O governo federal prevê arrecadar entre R$ 6,5 bilhões a R$ 7 bilhões de bônus de assinatura com a oferta de quatro blocos na 5ª Rodada de licitações de áreas do do pré-sal, que pretende realizar em setembro. A informação foi dada nesta sexta-feira pelo secretário de Petróleo e Gás do Ministério de Minas e Energia, Márcio Félix, ao explicar que o valor do bônus de cada área ainda não foi fixado, mas deverá ficar nessa faixa de recursos. Os bônus de assinatura em blocos do pré-sal, que são explorados no regime de Partilha, são fixos, e o vencedor é o consórcio que oferece o maior óleo-lucro para a União (lucro após deduzidos todos os custos e investimentos).

Na 5ª Rodada devem ser oferecidos os blocos de Sudeste de Tartaruga Verde, na Bacia de Campos, e Pau Brasil, na Bacia de Santos, que não tiveram oferta no último leilão do pré-sal ocorrido ano passado (3ª rodada). O secretário explicou que os dois blocos do pós-sal na Bacia de Santos, S-M-534 e S-M-645, retirados da 15ª rodada por determinação do Tribunal de Contas da União (TCU),vão se juntar ao bloco de Saturno, no pós-sal, que foi retirado da 4ª rodada que acontece no dia 7 de junho. A área dos três juntos será dividida em dois blocos, o de Saturno e o de Titã.

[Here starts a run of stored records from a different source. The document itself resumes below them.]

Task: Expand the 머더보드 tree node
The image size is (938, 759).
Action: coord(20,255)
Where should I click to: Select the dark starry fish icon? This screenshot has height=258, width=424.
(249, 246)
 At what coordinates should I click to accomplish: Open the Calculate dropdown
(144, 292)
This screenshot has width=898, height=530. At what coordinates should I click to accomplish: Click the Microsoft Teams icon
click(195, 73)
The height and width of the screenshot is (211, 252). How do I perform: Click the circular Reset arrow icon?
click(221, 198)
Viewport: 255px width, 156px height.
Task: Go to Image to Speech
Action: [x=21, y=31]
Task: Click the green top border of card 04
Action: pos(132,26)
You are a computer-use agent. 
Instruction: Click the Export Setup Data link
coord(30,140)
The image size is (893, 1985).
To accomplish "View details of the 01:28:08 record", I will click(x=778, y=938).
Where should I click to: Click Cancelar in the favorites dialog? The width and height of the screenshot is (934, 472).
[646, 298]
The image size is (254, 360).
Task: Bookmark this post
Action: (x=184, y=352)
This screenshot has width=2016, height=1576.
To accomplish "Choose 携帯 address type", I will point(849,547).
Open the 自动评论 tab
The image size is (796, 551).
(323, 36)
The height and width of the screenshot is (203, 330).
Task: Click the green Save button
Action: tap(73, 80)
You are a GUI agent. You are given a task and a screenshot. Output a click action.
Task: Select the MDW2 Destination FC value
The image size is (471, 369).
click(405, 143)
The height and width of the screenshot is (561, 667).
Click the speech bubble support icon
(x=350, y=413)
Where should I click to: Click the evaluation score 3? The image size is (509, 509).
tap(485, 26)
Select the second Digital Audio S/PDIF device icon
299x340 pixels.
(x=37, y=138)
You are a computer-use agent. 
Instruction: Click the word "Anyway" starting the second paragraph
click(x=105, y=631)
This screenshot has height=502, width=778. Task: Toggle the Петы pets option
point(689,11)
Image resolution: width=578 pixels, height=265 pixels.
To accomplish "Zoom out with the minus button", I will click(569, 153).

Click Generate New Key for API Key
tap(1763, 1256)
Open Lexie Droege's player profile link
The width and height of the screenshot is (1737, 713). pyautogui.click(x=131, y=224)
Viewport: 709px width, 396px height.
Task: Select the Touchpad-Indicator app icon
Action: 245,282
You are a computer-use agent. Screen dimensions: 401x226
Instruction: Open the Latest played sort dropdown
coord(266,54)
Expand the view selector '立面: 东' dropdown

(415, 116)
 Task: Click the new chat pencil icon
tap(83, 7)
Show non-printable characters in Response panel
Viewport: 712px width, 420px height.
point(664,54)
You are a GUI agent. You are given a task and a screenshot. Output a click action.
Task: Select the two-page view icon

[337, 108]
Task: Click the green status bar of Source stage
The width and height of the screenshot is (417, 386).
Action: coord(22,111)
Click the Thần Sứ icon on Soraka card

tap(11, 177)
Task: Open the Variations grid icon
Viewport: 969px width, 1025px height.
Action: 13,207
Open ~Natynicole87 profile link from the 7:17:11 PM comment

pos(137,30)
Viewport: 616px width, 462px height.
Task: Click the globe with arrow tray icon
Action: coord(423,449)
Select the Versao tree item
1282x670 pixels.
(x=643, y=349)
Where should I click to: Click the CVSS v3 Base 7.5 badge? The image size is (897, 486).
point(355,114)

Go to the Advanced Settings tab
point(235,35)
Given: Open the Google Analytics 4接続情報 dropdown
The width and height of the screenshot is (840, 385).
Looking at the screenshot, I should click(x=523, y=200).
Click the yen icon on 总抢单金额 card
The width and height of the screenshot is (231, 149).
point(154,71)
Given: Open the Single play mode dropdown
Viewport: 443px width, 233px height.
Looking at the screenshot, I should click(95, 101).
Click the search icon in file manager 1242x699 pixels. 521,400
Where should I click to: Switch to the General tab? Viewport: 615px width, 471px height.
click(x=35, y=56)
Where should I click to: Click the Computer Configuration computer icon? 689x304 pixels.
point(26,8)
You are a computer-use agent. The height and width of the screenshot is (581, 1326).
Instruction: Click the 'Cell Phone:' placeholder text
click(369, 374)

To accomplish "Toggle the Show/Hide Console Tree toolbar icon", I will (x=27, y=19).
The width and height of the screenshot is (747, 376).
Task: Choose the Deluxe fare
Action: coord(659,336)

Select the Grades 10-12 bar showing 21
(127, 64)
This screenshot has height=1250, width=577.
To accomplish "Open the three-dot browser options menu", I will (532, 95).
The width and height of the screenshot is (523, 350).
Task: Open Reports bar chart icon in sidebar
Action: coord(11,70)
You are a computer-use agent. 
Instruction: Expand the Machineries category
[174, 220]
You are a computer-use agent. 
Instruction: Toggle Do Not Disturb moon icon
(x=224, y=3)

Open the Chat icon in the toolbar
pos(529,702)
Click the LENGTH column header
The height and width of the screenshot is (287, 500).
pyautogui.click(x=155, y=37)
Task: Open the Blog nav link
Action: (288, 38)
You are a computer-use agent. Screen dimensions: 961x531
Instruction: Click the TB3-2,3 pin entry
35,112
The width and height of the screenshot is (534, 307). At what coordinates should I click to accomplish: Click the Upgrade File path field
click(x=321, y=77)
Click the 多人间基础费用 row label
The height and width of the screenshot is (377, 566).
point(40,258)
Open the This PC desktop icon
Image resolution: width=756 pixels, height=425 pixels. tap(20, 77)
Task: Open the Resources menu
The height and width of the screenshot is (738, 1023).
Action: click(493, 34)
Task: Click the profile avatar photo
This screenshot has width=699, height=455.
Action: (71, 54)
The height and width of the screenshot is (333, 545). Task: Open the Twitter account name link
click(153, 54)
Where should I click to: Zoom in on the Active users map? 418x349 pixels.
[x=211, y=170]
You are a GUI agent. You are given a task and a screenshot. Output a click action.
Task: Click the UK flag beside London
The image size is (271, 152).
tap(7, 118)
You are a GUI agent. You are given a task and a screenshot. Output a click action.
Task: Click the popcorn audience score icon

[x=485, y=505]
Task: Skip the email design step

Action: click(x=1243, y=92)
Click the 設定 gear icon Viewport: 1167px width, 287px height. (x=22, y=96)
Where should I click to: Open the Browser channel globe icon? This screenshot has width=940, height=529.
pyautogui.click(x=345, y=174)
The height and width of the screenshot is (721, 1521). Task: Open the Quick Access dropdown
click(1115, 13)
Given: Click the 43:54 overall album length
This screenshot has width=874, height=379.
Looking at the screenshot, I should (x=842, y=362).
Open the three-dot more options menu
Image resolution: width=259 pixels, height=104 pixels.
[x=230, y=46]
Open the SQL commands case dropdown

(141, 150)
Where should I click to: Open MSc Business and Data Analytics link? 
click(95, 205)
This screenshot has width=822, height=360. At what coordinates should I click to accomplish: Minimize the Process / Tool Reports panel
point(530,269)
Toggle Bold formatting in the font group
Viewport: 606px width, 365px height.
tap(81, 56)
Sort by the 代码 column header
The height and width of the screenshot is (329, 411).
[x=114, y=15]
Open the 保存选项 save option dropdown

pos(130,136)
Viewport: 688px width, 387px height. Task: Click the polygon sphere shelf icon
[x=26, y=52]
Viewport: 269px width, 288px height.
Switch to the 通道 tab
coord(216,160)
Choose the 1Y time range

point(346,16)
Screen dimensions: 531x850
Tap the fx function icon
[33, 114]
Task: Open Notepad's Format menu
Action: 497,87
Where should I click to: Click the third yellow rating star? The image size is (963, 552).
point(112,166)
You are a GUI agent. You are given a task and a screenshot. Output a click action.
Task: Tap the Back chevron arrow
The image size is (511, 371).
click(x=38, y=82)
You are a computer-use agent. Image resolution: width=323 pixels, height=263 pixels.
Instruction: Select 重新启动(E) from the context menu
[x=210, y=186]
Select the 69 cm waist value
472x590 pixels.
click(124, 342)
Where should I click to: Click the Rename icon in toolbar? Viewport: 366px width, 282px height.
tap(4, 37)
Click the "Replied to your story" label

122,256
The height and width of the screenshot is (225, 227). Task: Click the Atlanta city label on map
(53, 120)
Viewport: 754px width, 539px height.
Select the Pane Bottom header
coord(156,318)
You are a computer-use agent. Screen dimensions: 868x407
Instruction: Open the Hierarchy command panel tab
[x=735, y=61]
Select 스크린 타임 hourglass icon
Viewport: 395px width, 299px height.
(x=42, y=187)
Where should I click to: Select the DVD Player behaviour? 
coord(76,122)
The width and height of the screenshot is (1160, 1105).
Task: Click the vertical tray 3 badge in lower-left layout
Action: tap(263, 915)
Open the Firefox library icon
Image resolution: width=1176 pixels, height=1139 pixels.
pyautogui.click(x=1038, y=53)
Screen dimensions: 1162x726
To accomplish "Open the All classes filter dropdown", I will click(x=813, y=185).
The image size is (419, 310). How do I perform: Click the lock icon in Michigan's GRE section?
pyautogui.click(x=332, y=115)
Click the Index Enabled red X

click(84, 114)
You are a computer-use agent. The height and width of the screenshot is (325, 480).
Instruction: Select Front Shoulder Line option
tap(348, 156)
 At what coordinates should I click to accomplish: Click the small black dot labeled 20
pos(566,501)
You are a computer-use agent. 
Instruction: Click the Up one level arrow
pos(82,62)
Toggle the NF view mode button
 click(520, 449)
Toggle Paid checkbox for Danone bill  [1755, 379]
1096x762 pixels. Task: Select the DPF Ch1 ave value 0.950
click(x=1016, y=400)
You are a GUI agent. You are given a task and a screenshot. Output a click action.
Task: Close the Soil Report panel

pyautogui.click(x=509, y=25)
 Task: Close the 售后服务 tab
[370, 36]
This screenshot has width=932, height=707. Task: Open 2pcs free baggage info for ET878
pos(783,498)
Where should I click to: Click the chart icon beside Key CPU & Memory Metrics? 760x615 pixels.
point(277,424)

- Estamos preparando toda a documentação para encaminharmos ao Conselho Nacional de Política Energética (CNPE) até o fim de abril. Além de aprovar as áreas para o leilão, o CNPE terá que considerar essas duas áreas (pós-sal da Bacia de Santos) como estratégicas para poderem ir à leilão no regime de Partilha por estarem fora do polígono do pré-sal. É a primeira vez que isso acontece - explicou o secretário.

 

Neste ano, de acordo com o secretário, o governo prevê uma arrecadação total da ordem de R$ 18 bilhões com os leilões de áreas para exploração do petróleo. Além dos R$ 8 bilhões arrecadados na 15ª rodada, no último dia 29 de março, a expectativa é arrecadar cerca de R$ 10 bilhões com os dois leilões do pré-sal. No dia 7 de junho serão ofertados quatro blocos com um bônus total de R$ 3,2 bilhões.